The repayment comes as Pakistan targets foreign exchange reserves above $18 billion by June under a $7 billion International Monetary Fund programme, which requires bilateral deposits to be rolled over.
Pakistan's central bank reserves stand at about $16.4 billion, with the UAE loan - around 18% of holdings - adding pressure on an economy still recovering as fuel costs rise and shortages linked to the Iran war fuel inflation and weigh on growth.
The loan had been rolled over since 2018, including a $3 billion facility at around 6% annual interest, but was shifted from annual to monthly extensions earlier this year before Islamabad decided to repay it in full, with clearance expected by April 23, one of the officials said.
Another $450 million UAE loan has remained overdue for years, the official added. This amount is part of the total $3.5 billion being repaid, he said.
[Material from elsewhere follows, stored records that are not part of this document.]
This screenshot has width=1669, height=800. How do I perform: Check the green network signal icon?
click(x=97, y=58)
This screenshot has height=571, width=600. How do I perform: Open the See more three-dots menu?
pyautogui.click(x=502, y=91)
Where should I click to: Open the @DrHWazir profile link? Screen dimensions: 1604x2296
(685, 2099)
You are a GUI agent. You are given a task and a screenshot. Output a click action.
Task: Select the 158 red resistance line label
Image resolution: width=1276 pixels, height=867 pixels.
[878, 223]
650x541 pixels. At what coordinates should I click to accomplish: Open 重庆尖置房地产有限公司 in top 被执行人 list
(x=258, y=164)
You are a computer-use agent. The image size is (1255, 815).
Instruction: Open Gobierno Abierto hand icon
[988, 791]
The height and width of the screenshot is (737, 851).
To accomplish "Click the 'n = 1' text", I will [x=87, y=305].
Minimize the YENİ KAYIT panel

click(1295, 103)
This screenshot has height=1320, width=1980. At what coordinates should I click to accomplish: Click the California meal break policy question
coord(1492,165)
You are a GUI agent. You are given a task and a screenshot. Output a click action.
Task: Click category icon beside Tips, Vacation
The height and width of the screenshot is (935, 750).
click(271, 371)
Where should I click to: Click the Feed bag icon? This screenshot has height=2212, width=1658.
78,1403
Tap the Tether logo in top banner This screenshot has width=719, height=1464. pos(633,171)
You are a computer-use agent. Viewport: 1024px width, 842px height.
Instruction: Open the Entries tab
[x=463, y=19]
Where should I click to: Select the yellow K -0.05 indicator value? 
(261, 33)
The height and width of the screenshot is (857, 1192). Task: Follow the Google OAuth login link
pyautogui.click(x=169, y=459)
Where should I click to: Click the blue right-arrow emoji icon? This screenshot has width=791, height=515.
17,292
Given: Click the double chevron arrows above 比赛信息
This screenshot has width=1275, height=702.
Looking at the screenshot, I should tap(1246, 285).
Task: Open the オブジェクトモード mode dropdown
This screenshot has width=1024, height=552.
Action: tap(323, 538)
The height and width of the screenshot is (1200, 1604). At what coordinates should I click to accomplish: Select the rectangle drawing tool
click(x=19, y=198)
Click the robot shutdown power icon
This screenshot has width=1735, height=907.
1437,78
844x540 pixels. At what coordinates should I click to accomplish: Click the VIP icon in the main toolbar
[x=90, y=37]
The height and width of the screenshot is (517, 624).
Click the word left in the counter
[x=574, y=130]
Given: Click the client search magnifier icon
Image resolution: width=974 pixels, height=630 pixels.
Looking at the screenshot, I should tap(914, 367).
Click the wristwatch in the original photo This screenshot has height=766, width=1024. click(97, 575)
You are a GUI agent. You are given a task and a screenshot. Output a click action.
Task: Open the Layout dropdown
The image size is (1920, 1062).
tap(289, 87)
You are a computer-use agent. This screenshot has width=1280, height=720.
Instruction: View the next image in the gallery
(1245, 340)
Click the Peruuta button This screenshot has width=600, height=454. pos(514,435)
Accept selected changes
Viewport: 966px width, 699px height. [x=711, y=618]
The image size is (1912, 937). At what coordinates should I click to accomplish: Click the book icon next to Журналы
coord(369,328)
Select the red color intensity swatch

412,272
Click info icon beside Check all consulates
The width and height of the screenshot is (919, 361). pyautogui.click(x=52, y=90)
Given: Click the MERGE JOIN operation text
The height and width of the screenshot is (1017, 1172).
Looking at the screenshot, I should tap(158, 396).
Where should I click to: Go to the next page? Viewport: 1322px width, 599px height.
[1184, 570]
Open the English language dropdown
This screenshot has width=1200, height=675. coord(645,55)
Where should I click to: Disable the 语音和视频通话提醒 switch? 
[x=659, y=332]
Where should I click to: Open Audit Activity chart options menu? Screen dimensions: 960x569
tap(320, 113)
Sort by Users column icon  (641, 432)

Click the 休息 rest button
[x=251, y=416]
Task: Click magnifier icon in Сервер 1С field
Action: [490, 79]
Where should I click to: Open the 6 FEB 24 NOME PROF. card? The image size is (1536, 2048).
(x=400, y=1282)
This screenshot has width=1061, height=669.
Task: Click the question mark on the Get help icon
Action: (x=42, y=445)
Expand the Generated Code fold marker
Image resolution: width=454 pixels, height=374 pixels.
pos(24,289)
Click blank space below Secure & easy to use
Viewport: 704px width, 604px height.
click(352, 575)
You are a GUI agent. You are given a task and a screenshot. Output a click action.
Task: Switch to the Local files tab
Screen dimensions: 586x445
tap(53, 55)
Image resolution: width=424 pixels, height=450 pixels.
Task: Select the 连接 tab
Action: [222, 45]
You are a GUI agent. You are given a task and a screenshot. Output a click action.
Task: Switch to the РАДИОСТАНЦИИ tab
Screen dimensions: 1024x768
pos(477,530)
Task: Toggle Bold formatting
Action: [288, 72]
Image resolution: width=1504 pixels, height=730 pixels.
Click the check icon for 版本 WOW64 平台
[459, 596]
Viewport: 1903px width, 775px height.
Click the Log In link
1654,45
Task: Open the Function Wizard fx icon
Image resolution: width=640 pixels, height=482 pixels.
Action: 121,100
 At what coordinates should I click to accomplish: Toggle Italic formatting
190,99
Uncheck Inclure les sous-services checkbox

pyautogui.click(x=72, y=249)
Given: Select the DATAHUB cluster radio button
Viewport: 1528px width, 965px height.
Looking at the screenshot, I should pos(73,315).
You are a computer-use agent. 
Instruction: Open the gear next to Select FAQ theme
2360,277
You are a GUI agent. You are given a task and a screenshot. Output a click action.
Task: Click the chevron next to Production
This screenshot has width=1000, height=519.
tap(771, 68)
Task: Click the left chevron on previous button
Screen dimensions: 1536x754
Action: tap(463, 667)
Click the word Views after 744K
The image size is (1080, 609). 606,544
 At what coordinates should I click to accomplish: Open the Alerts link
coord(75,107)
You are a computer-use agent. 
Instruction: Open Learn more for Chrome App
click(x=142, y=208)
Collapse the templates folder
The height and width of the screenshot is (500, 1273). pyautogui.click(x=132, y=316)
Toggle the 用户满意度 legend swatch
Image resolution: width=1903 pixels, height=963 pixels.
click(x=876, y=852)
Reserves depletion to risk IMF program breach
Pakistan's foreign ministry said on Saturday without giving details that the central bank would begin repayments, and rejected speculation that the move was driven by geopolitical differences over the Middle East crisis.
Pakistan is a staunch ally of Saudi Arabia while Abu Dhabi and Riyadh's relationship has deteriorated in recent months due to the conflict in Yemen and lost oil revenue from the closure of the Strait of Hormuz.
A $1.3 billion Eurobond maturing before the end of this fiscal year in June adds to pressure on the country's external position, with total obligations nearing $4.8 billion.
The IMF, Pakistan's finance ministry and central bank did not respond to requests for comment.
The UAE deposits are part of support from friendly countries, including China and Saudi Arabia, which Pakistan had assured the IMF would be rolled over during the programme, though it is unclear if Islamabad will replace the funds.
If not replenished, the central bank reserves will fall below the level agreed with IMF, which will be a breach of the program.
The repayments represent a significant near-term drain on reserves and could weigh on the rupee, said Waqas Ghani, head of research at JS Global Capital, adding that timely support from friendly countries would be key to stabilising reserves and restoring market confidence.